Depuis que Derrida avait mis en évidence la logique de la suppléance et du supplément dans ses premiers travaux sur Husserl, il avait déjà confronté Rousseau et Condillac sur ce point dans De la grammatologie. Il y revient ici en prenant soin de bien marquer les divergences. Et c’est presque un Condillac hégélien qui émerge de cette lecture, dans la mesure où l’abbé, ami de Diderot et de Rousseau, avec lesquels il pique-nique, ne veut rien perdre, là où Rousseau accepte la rupture. C’est par degrés, chez Condillac, que l’on passe du besoin au langage d’action, du geste à la parole dans des phases de suppléances successives (liaison, combinaison, articulation), alors que Rousseau situe l’origine du langage dans la passion en rupture avec le besoin. Si le logocentrisme de Condillac intéresse Derrida, c’est qu’il ne se laisse pas enfermer dans un jeu d’oppositions, sa plasticité laisse place à des échappées. Rien n’en témoigne mieux que la façon dont le thème, obsessionnel, de la méthode finit pas se dérouter lui-même dans la digression (tel Tristam Shandy) : « les langues ne sont que des méthodes et les méthodes que des langues » ; si les langues « calculent », l’écart, la digression, doivent contribuer à la bonne économie encadrée par le sujet et la fin (du discours), mais la méthode est secrètement travaillée par « l’agrément », les liaisons se révèlent n’être pas de simples combinaisons et c’est ainsi que tout le sensorium corporel prend le langage, le signe, dans le vertige de la digression infinie.

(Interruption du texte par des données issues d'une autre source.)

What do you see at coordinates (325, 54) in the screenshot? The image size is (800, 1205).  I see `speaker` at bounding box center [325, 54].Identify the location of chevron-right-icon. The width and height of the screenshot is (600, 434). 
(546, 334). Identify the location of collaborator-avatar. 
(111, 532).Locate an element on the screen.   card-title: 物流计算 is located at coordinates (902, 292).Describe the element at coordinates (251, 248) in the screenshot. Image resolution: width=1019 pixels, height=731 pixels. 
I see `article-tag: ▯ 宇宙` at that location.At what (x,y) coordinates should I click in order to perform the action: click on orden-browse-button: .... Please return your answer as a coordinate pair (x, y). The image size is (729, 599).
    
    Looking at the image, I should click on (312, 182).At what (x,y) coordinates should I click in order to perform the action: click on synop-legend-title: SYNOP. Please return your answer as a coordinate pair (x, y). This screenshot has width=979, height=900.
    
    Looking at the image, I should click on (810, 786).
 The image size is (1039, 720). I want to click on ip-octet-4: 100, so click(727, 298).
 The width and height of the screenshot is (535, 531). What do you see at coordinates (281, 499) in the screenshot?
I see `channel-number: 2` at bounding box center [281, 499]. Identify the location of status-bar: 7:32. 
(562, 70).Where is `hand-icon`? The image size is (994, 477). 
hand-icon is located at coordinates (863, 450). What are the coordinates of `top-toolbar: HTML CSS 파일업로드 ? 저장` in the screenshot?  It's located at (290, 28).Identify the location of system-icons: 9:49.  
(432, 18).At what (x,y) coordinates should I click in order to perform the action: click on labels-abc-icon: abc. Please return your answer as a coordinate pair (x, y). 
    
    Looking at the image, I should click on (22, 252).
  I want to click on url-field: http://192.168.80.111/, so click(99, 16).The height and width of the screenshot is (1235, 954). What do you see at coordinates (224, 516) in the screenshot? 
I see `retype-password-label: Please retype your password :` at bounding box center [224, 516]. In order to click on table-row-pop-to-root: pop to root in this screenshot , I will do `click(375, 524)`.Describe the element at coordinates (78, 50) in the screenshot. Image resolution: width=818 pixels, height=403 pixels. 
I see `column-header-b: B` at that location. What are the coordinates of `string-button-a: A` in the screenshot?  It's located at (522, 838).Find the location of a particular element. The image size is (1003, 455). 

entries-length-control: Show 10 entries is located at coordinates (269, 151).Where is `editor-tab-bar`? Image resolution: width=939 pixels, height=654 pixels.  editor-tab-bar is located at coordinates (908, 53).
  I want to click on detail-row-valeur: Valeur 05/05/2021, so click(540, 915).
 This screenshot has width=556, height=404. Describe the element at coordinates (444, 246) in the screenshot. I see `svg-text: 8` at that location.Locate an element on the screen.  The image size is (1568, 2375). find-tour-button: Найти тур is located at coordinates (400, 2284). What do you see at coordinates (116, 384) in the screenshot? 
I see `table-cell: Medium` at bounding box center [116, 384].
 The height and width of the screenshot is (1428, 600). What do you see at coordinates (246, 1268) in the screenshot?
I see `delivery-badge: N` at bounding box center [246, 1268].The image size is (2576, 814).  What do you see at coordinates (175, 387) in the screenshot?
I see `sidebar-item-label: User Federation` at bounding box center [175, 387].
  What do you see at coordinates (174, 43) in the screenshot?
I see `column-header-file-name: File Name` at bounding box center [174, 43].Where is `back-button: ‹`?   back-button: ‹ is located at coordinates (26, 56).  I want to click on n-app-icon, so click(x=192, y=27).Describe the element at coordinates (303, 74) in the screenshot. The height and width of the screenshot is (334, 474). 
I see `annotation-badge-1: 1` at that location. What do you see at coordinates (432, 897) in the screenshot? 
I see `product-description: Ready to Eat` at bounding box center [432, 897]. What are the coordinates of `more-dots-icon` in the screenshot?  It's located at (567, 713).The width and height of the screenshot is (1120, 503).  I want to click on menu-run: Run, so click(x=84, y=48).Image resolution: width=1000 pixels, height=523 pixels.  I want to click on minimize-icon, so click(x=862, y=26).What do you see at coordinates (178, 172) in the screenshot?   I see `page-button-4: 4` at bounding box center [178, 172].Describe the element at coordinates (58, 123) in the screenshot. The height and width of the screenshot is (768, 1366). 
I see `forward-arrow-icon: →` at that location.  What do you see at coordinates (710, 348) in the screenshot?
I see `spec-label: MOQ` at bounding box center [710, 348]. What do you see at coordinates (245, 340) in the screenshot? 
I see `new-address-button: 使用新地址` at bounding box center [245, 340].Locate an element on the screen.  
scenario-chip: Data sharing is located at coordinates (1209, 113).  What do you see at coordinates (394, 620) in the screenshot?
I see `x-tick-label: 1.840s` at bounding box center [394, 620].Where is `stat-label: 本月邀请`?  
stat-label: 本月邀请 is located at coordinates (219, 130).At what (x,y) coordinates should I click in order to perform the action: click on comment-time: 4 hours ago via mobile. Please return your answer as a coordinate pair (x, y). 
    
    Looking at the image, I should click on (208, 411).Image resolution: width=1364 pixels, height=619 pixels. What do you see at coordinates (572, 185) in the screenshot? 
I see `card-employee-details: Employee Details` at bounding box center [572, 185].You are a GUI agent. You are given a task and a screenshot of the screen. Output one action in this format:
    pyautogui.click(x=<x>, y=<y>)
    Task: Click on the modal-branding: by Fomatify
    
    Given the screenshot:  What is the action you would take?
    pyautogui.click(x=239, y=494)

Excroissance, trace, reste, digression… quel que soit le statut de ce texte, dont on ne sait si Derrida aurait autorisé qu’on en fît un livre, on ne pourra plus lire ses écrits de la fin des années 1960 et du début des années 1970 sans tenir compte du Calcul des langues. Non pas tant par ce qu’il laisse déjà entendre, le thème de la vie-la-mort par exemple, déjà présent au fond dans La voix et le phénomène, ou encore celui du toucher (étrangement, Condillac n’apparaît pas dans Le toucher, Jean-Luc Nancy), mais parce que, s’emparant de la question du langage (question de l’époque, avec l’essor de la linguistique), il montre que le discours philosophique ne maîtrise pas ses liaisons, combinaisons, articulations. Derrida force la philosophie au vertige.